Some essential oils like lavender also possess calming properties that might help sufferers to take their minds off their pain and with sleep difficulties being a common symptom of interstitial cystitis, certain oils can help you to achieve a good night’s sleep.
How to use essential oils for interstitial cystitis
- Essential oils are absorbed easily by the skin and will hopefully provide quick relief from your painful symptoms. Many people recommend massaging the oil into the skin just above the bladder area. It is important that you dilute your chosen essential oil with a good quality carrier oil and many sufferers of interstitial cystitis recommend virgin coconut oil for this purpose. Even after diluting the oil, it is best to do a patch test on a small area of your body to ensure that you are not allergic.

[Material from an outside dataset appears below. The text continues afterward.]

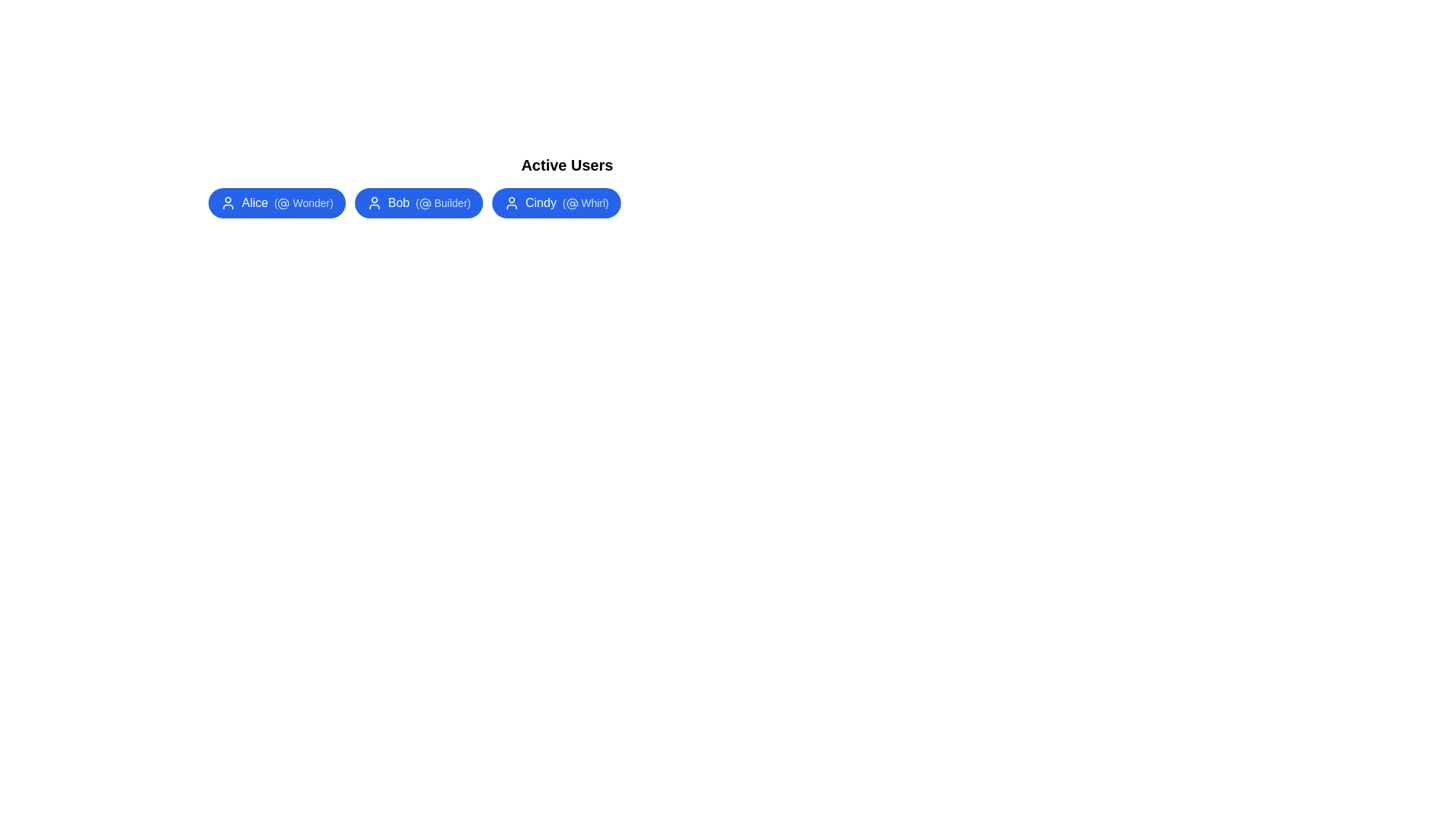 This screenshot has height=819, width=1456. I want to click on the user chip for Bob, so click(419, 202).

- Inhale the oil either directly from the bottle, a handkerchief or if you have a diffusing machine, then diffuse it through the day.

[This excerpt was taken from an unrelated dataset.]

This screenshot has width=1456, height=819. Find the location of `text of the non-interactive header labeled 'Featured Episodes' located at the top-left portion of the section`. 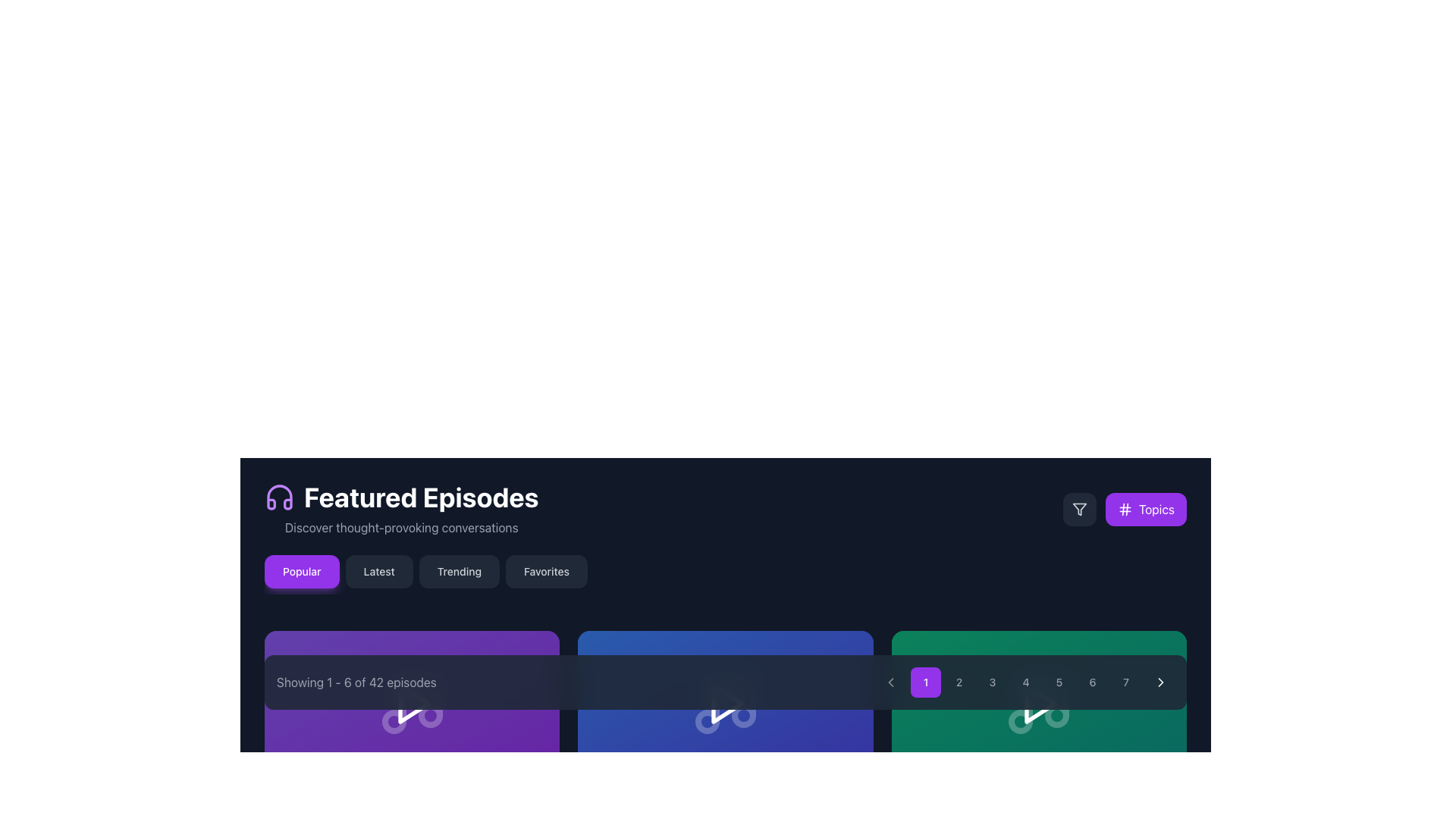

- Add a few drops of your chosen essential oil to a bathtub filled with water to soothe both bladder and vulvodynia pain.
3. Other Home Remedies
There are many other home remedies recommended by sufferers but remember that not all remedies will have the desired effect.
I have seen apple cider vinegar recommended whereas many other sufferers are certain that it exacerbates the issue and causes flare-ups; if you think a herbal remedy is likely to cause a flare-up, it is better to remain on the safe side and stay clear.
Baking soda has numerous therapeutic benefits; it is widely available and very cheap-most people will have a packet somewhere in their kitchen cupboards.
As well as its other uses, baking soda is considered to be an effective way to treat interstitial cystitis by decreasing the acidity of the urine.
- Add a tablespoon of baking soda to a glass of fresh water, mix it well and drink it down. Note however that baking soda contains sodium so it would be best to consult your doctor before taking it.
There is a considerable amount of anecdotal evidence from sufferers of interstitial cystitis claiming that aloe vera is an effective treatment. The Urology Wellness Center based in Maryland conducted a very small scale experiment with Aloe Vera in freeze-dried capsule form. Seven out of the 8 women that completed the experiment reported improved symptoms to one extent or another.
The root of the marshmallow herb has therapeutic properties and is used as a treatment for interstitial cystitis. Drinking a tea made from marshmallow root is said to help prevent inflammation and infection caused by the condition as well as reducing uncomfortable flare-ups.
Chamomile tea helps you to relax and is tolerated well by sufferers of interstitial cystitis. It is questionable just how effective it can be but there is no harm in trying and many people have reported success.
If you suffer from this horrible condition, all is not lost. While there is no cure, some lifestyle and dietary changes, as well as a number of natural remedies, might be able to help you manage your symptoms. All the very best of luck to you.